Copy out the records below word for word, without changing anything.

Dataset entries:

--- --- ---

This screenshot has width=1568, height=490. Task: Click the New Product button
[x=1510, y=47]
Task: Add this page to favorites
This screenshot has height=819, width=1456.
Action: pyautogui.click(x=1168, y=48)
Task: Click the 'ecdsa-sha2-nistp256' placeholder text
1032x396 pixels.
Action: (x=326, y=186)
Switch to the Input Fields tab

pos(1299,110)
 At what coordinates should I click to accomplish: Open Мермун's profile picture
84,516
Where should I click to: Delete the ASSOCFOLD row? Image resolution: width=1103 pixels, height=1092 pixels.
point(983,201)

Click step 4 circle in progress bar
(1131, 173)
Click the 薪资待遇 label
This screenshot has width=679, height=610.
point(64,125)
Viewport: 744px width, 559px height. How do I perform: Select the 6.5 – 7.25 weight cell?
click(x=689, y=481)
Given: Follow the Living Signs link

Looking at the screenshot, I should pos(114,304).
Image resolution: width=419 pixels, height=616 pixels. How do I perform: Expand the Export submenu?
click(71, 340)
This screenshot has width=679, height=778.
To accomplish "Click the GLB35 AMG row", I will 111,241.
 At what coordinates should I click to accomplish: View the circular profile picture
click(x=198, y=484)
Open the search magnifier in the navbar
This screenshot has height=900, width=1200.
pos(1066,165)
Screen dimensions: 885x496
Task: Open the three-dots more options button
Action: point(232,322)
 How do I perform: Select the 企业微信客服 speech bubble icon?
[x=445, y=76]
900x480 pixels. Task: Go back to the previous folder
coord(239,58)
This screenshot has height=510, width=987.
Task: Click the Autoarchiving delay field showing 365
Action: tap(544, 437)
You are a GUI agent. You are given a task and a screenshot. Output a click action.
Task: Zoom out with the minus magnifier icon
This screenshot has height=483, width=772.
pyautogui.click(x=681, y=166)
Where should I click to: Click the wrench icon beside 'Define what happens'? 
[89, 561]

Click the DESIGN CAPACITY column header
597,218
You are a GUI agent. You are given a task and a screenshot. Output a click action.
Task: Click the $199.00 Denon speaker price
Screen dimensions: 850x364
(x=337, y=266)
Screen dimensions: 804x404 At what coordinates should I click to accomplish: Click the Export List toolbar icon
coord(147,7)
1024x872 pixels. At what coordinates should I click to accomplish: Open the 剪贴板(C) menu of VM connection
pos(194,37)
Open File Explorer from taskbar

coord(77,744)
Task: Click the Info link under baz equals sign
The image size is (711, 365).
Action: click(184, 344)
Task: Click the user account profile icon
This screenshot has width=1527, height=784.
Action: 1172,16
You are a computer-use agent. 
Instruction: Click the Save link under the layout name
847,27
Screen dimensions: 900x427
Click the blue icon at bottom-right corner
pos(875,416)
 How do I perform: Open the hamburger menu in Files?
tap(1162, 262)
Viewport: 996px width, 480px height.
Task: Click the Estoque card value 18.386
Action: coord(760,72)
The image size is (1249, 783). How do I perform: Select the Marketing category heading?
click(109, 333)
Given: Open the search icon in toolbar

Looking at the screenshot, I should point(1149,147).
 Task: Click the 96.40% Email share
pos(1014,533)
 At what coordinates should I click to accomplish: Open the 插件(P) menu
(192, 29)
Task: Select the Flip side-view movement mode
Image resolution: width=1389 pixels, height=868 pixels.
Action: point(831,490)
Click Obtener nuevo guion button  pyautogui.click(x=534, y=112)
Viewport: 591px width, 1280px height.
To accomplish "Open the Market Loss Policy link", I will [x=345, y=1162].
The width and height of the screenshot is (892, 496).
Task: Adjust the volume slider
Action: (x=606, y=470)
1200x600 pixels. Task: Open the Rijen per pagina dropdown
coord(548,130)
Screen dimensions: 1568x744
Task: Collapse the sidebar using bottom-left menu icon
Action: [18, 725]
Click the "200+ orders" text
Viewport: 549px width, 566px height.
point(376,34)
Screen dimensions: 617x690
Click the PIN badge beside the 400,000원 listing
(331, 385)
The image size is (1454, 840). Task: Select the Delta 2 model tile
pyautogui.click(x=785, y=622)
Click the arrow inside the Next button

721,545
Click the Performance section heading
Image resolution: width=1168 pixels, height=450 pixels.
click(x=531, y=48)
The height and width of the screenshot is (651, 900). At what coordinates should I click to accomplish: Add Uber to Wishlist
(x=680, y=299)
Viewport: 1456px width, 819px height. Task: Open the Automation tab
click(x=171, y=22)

--- --- ---

Exercise solution:
This screenshot has width=1568, height=490. Task: Click the New Product button
[x=1510, y=47]
Task: Add this page to favorites
This screenshot has height=819, width=1456.
Action: pyautogui.click(x=1168, y=48)
Task: Click the 'ecdsa-sha2-nistp256' placeholder text
1032x396 pixels.
Action: (x=326, y=186)
Switch to the Input Fields tab

pos(1299,110)
 At what coordinates should I click to accomplish: Open Мермун's profile picture
84,516
Where should I click to: Delete the ASSOCFOLD row? Image resolution: width=1103 pixels, height=1092 pixels.
point(983,201)

Click step 4 circle in progress bar
(1131, 173)
Click the 薪资待遇 label
This screenshot has width=679, height=610.
point(64,125)
Viewport: 744px width, 559px height. How do I perform: Select the 6.5 – 7.25 weight cell?
click(x=689, y=481)
Given: Follow the Living Signs link

Looking at the screenshot, I should pos(114,304).
Image resolution: width=419 pixels, height=616 pixels. How do I perform: Expand the Export submenu?
click(71, 340)
This screenshot has width=679, height=778.
To accomplish "Click the GLB35 AMG row", I will 111,241.
 At what coordinates should I click to accomplish: View the circular profile picture
click(x=198, y=484)
Open the search magnifier in the navbar
This screenshot has height=900, width=1200.
pos(1066,165)
Screen dimensions: 885x496
Task: Open the three-dots more options button
Action: point(232,322)
 How do I perform: Select the 企业微信客服 speech bubble icon?
[x=445, y=76]
900x480 pixels. Task: Go back to the previous folder
coord(239,58)
This screenshot has height=510, width=987.
Task: Click the Autoarchiving delay field showing 365
Action: tap(544, 437)
You are a GUI agent. You are given a task and a screenshot. Output a click action.
Task: Zoom out with the minus magnifier icon
This screenshot has height=483, width=772.
pyautogui.click(x=681, y=166)
Where should I click to: Click the wrench icon beside 'Define what happens'? 
[89, 561]

Click the DESIGN CAPACITY column header
597,218
You are a GUI agent. You are given a task and a screenshot. Output a click action.
Task: Click the $199.00 Denon speaker price
Screen dimensions: 850x364
(x=337, y=266)
Screen dimensions: 804x404 At what coordinates should I click to accomplish: Click the Export List toolbar icon
coord(147,7)
1024x872 pixels. At what coordinates should I click to accomplish: Open the 剪贴板(C) menu of VM connection
pos(194,37)
Open File Explorer from taskbar

coord(77,744)
Task: Click the Info link under baz equals sign
The image size is (711, 365).
Action: click(184, 344)
Task: Click the user account profile icon
This screenshot has width=1527, height=784.
Action: 1172,16
You are a computer-use agent. 
Instruction: Click the Save link under the layout name
847,27
Screen dimensions: 900x427
Click the blue icon at bottom-right corner
pos(875,416)
 How do I perform: Open the hamburger menu in Files?
tap(1162, 262)
Viewport: 996px width, 480px height.
Task: Click the Estoque card value 18.386
Action: coord(760,72)
The image size is (1249, 783). How do I perform: Select the Marketing category heading?
click(109, 333)
Given: Open the search icon in toolbar

Looking at the screenshot, I should point(1149,147).
 Task: Click the 96.40% Email share
pos(1014,533)
 At what coordinates should I click to accomplish: Open the 插件(P) menu
(192, 29)
Task: Select the Flip side-view movement mode
Image resolution: width=1389 pixels, height=868 pixels.
Action: point(831,490)
Click Obtener nuevo guion button  pyautogui.click(x=534, y=112)
Viewport: 591px width, 1280px height.
To accomplish "Open the Market Loss Policy link", I will [x=345, y=1162].
The width and height of the screenshot is (892, 496).
Task: Adjust the volume slider
Action: (x=606, y=470)
1200x600 pixels. Task: Open the Rijen per pagina dropdown
coord(548,130)
Screen dimensions: 1568x744
Task: Collapse the sidebar using bottom-left menu icon
Action: [18, 725]
Click the "200+ orders" text
Viewport: 549px width, 566px height.
point(376,34)
Screen dimensions: 617x690
Click the PIN badge beside the 400,000원 listing
(331, 385)
The image size is (1454, 840). Task: Select the Delta 2 model tile
pyautogui.click(x=785, y=622)
Click the arrow inside the Next button

721,545
Click the Performance section heading
Image resolution: width=1168 pixels, height=450 pixels.
click(x=531, y=48)
The height and width of the screenshot is (651, 900). At what coordinates should I click to accomplish: Add Uber to Wishlist
(x=680, y=299)
Viewport: 1456px width, 819px height. Task: Open the Automation tab
click(x=171, y=22)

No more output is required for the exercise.